Saya sedang tidak suka apa-apa yang berbau premium. Bukan bahan bakar yang memang baunya menyengat, ya. Tapi produk maya yang premium, misalnya saja Spotify.

Kenapa? Entah. Mungkin sedang bosan.

Memang iklan terdengar menjengkelkan, tapi entah kenapa setelah beberapa kali mencoba fitur premium saya jadi rindu suara iklan di jeda antarlagu.

Karena Spotify menerapkan kebijakan membatasi melewati lagu hal ini tentunya sedikit banyak ada faedahnya: agar kita juga terbiasa tidak menekan tombol thank you next sesering mungkin.

Ini jadi pertimbangan menurut saya karena kita jadi tidak bisa menghayati lagu-lagu baru yang kemungkinan banyak disuka khalayak ramai. Terlalu melewati lagu juga membikin kita tidak fokus mengerjakan hal lainnya. Jadinya kita terpaku hanya pada tombol next.

Sebetulnya isi iklan Spotify juga tidak terlalu mengganggu. Apa mengganggunya coba kalau isinya cuma itu-itu saja? Yakni menyuruh kita untuk meningkatkan status dari pengguna biasa menjadi pengguna premium.

Untuk golongan orang-orang yang sudah murtad premium tentunya juga tidak terlalu berpengaruh. Sering-seringlah beriklan, toh sudah mencicipi bagaimana menjadi bagian jamaah al-frimiumiyah.

Lain cerita dengan domain blog yang sudah kembali ke jalan yang benar: blogspot dot com.
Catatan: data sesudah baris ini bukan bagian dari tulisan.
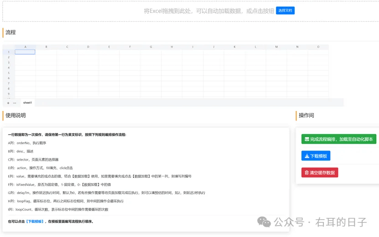Click the Excel drop zone area
379x237 pixels.
pos(191,11)
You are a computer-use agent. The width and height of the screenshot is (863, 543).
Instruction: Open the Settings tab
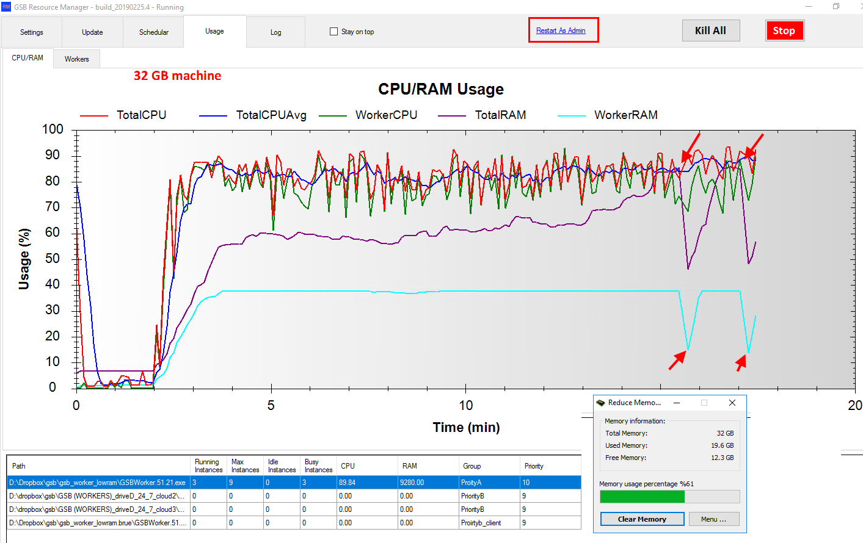tap(32, 32)
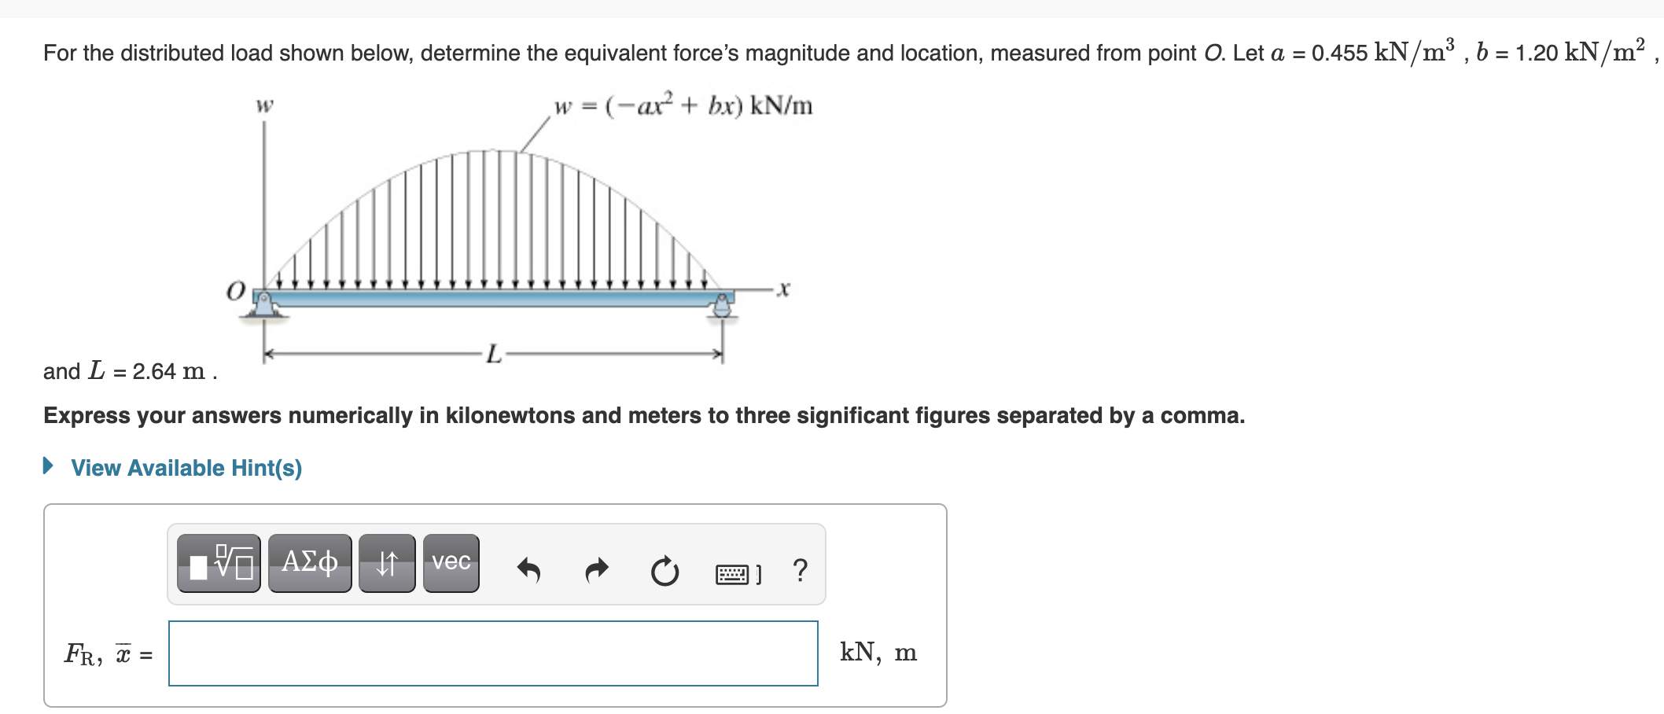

Ini juga saya akhirnya berpindah karena ternyata dengan membeli domain tulisan saya tidak produktif. Malah makin berkurang kuantitasnya.

Membeli domain juga tidak menyumbang pemasukan, bahkan sebaliknya. Domain menggerus pundi-pundi saya hingga alamat blog saya harus ditangguhkan.


Tidak Premium? Anda Sobat Missqueen ya?

Pusing pala sobat missueen via Unsplash
Bukan begitu ya. Juga bukan tidak ada maksud untuk menjadi tidak premium selamanya. Tapi sepertinya menikmati masa-masa tidak premium adalah selingan yang menyenangkan. Jadi ada variasinya, gitu. Ibarat tuts piano, tidak semua putih kan? Kita perlu tuts hitam untuk memperindah suatu lagu.

Lagipula kalau ditanya, jawab saja dengan enteng: saya pernah premium kok. Urusan kelar.

Hm, menurut saya golongan premium juga golongan orang yang lemah. Lemah karena tidak tahan suara iklan yang memang terkadang mengganggu. Tapi, bukan berarti saya tidak menampik bahwa diri ini adalah golongan yang lemah. Karena tanpa golongan lemah, golongan kuat tahan iklan tak kan pernah ada. So, cheers to them!

Untuk menutup tulisan tidak jelas ini, saya hanya ingin menekankan bahwa ya....menjadi tidak premium bukan dosa besar. Nikmatilah!